• **Objective**
Reproduce the records from the line containing "sign in the third equation" through the line containing "(x=791, y=799)", both lines included. Copy only those lines, with no changes.

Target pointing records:
────────────────────

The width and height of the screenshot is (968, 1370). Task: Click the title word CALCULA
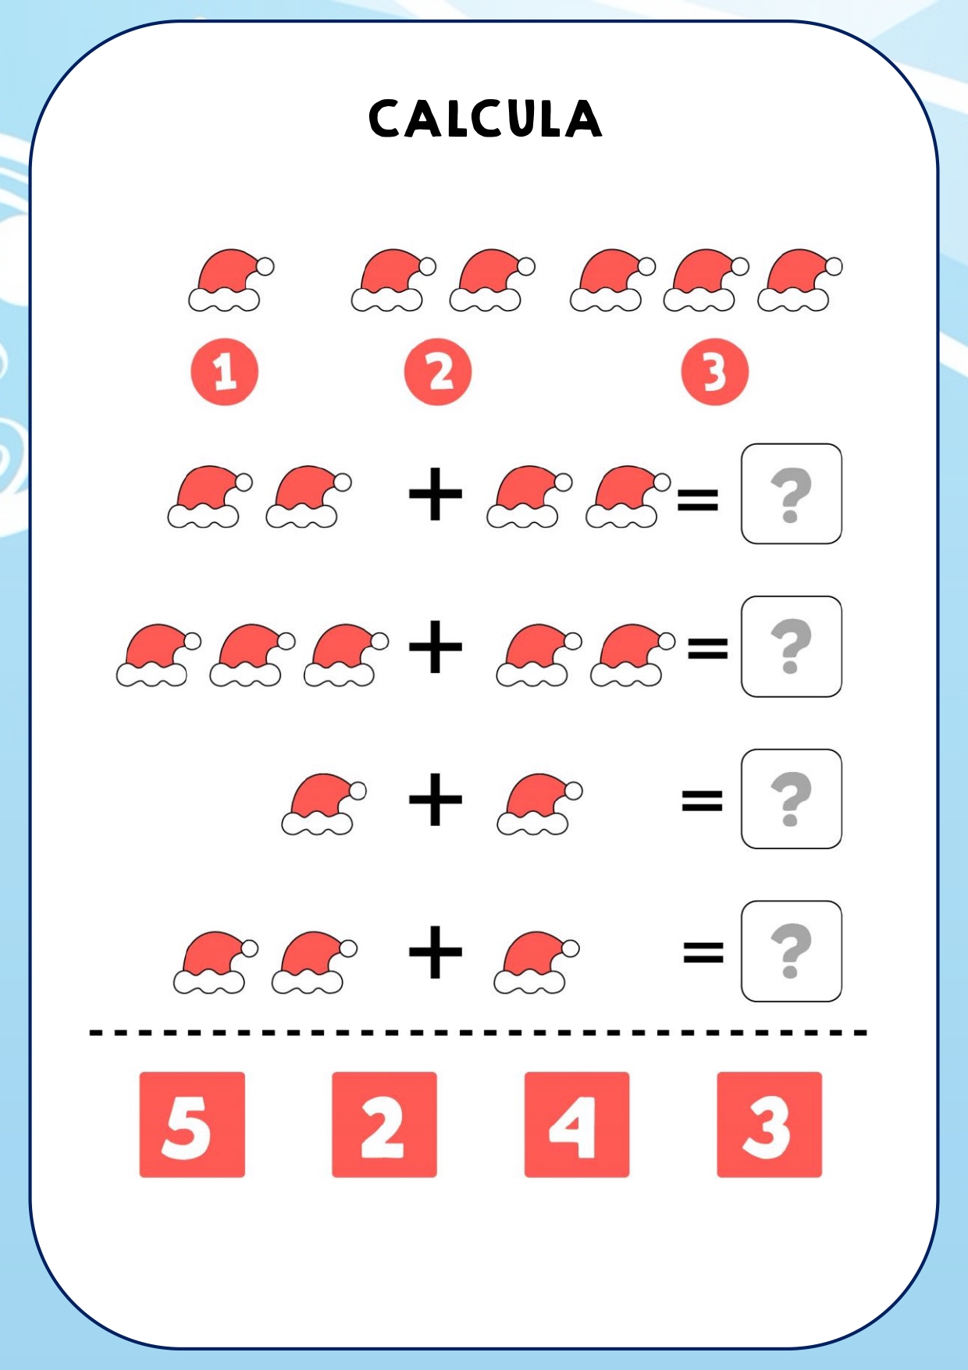(x=485, y=119)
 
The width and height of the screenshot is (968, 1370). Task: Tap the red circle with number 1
(x=224, y=372)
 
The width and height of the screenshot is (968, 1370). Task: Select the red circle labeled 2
(x=438, y=372)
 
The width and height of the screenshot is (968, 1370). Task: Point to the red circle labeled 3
(x=714, y=372)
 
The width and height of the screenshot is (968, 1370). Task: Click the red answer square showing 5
(x=192, y=1124)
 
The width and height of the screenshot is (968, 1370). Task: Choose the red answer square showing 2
(x=384, y=1124)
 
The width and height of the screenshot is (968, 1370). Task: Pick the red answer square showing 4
(x=577, y=1124)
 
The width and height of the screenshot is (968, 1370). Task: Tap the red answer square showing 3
(x=769, y=1124)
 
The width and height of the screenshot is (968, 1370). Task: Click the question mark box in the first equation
(x=791, y=493)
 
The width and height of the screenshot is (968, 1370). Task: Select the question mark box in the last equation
(x=791, y=951)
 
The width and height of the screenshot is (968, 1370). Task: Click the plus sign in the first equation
(x=436, y=493)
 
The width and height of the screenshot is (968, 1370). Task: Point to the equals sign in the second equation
(x=707, y=648)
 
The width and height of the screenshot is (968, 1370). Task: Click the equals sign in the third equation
(x=702, y=800)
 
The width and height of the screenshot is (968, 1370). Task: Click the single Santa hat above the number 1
(x=231, y=280)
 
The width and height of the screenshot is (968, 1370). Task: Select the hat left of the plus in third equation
(x=324, y=804)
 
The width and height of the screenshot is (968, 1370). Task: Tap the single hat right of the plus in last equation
(x=536, y=962)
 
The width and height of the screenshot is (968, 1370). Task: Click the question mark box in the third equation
(x=791, y=799)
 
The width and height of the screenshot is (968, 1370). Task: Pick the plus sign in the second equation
(x=436, y=646)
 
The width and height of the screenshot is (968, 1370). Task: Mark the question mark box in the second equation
(x=791, y=646)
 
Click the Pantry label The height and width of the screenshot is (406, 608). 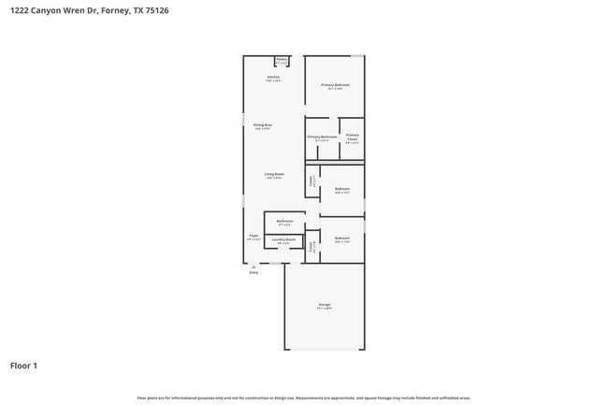282,62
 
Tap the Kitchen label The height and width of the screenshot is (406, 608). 273,78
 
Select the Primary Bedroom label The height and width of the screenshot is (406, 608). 335,86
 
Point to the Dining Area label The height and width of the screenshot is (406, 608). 262,125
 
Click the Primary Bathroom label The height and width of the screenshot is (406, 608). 323,138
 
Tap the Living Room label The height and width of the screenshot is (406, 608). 274,175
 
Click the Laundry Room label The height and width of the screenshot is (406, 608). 284,240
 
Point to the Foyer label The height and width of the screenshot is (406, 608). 253,237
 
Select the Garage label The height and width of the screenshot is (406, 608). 324,306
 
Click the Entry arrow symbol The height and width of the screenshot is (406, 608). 253,266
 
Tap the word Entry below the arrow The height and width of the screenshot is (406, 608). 253,272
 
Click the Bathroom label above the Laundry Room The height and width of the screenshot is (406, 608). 284,222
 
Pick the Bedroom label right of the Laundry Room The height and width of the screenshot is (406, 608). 342,239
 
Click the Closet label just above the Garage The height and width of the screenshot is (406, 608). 312,247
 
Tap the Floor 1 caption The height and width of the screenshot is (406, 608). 24,365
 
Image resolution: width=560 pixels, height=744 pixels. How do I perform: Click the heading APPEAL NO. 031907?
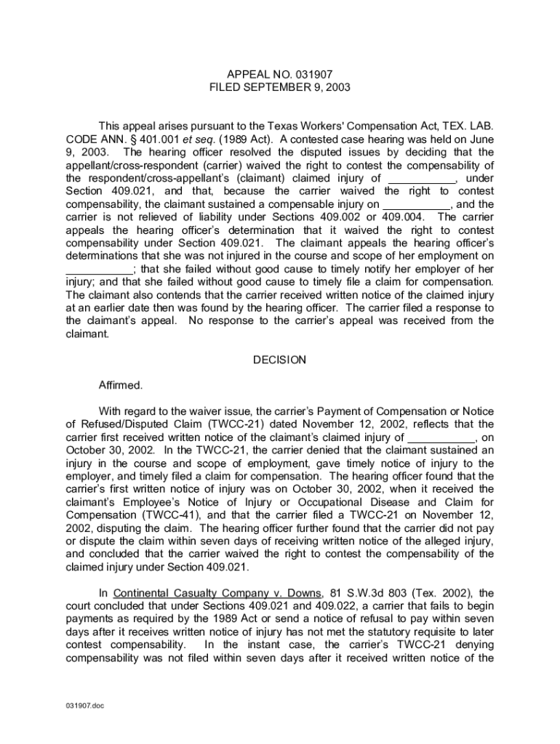click(x=279, y=74)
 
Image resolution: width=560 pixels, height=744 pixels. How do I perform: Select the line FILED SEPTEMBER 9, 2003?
click(x=279, y=87)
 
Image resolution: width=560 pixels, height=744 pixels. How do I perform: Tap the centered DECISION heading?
click(x=279, y=360)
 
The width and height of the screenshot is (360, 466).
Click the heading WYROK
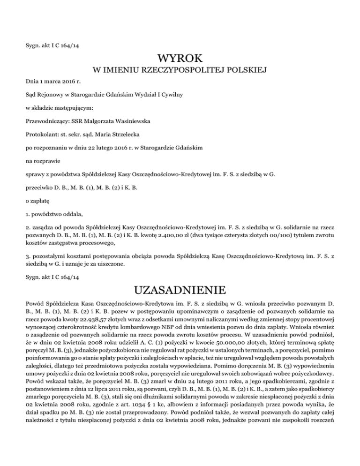pos(180,59)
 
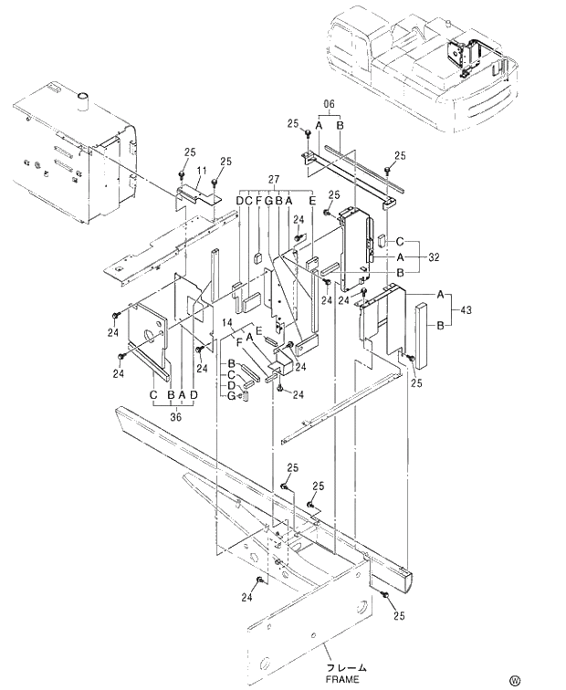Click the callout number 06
pos(329,103)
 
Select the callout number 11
pos(201,170)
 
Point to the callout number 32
pos(433,258)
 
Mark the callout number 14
pos(227,324)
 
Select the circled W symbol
pos(540,679)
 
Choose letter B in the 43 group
pos(441,325)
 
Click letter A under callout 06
pos(319,125)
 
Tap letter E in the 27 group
pos(311,201)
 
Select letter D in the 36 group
pos(194,395)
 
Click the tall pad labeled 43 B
pos(421,331)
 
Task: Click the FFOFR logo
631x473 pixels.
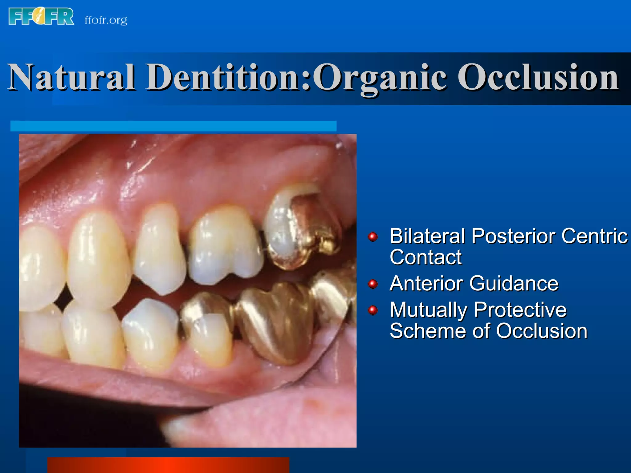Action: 41,17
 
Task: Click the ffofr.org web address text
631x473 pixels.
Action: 106,20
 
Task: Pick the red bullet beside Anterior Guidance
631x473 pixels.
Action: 373,284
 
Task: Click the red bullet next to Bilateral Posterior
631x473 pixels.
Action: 373,237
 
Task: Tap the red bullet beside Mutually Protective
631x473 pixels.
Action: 373,310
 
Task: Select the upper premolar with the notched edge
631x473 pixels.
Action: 225,246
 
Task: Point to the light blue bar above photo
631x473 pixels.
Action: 173,126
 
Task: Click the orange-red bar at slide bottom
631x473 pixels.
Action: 168,465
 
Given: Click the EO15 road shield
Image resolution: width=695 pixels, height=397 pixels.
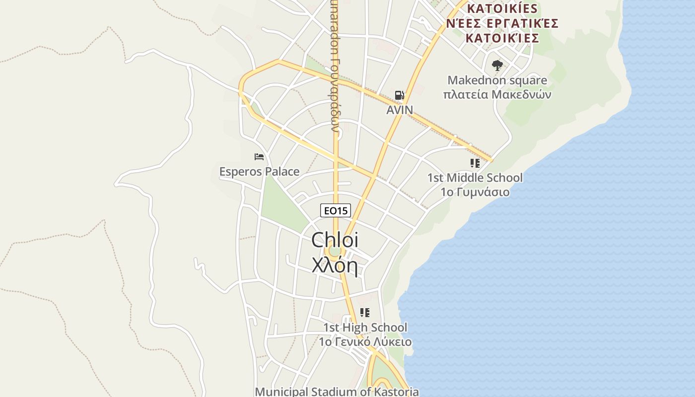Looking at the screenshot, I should coord(336,211).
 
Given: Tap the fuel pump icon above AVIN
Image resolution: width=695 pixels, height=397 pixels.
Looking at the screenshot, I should coord(399,95).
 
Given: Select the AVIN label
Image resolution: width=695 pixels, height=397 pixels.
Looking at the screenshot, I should coord(400,110).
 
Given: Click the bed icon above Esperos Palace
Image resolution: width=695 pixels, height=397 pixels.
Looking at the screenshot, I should coord(259,157).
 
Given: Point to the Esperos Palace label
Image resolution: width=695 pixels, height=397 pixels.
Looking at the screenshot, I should coord(259,172).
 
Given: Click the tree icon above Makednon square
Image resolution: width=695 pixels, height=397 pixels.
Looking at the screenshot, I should coord(497,66).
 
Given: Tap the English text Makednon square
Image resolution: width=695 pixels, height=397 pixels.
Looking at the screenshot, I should coord(497,80).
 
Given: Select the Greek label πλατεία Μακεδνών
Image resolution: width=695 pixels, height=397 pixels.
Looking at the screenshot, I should coord(497,94).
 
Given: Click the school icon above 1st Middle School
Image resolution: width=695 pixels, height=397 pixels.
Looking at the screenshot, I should coord(475,163).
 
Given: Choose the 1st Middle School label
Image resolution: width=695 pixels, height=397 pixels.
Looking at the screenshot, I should coord(475,178).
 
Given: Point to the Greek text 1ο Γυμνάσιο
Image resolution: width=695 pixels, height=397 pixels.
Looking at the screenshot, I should coord(475,192).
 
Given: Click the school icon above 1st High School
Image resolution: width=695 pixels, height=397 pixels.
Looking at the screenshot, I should coord(365,313).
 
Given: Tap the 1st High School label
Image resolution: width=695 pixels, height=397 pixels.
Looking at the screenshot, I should coord(365,328).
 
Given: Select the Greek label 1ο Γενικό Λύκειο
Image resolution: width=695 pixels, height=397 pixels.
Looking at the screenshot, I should coord(365,342).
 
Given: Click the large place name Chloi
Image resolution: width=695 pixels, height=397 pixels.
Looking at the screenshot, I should coord(335,240).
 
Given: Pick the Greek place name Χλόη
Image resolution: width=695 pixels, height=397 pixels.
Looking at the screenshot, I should coord(335,265).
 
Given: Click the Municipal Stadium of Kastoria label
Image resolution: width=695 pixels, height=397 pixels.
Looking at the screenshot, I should coord(337,392).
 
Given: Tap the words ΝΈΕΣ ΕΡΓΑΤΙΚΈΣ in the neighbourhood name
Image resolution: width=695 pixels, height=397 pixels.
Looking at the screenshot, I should coord(502,23).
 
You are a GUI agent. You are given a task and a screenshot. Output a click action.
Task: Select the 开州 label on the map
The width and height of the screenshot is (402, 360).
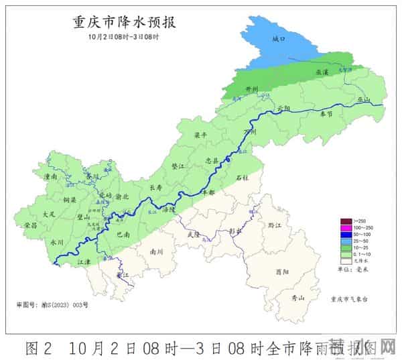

────────────────────

• **Output of the task**
The width and height of the screenshot is (968, 1370). Task: Click the equals sign in the third equation
(x=702, y=800)
 
The width and height of the screenshot is (968, 1370). Task: Click the single Santa hat above the number 1
(x=231, y=280)
 
The width and height of the screenshot is (968, 1370). Task: Select the hat left of the plus in third equation
(x=324, y=804)
 
The width and height of the screenshot is (968, 1370). Task: Tap the single hat right of the plus in last equation
(x=536, y=962)
 
The width and height of the screenshot is (968, 1370). Task: Click the question mark box in the third equation
(x=791, y=799)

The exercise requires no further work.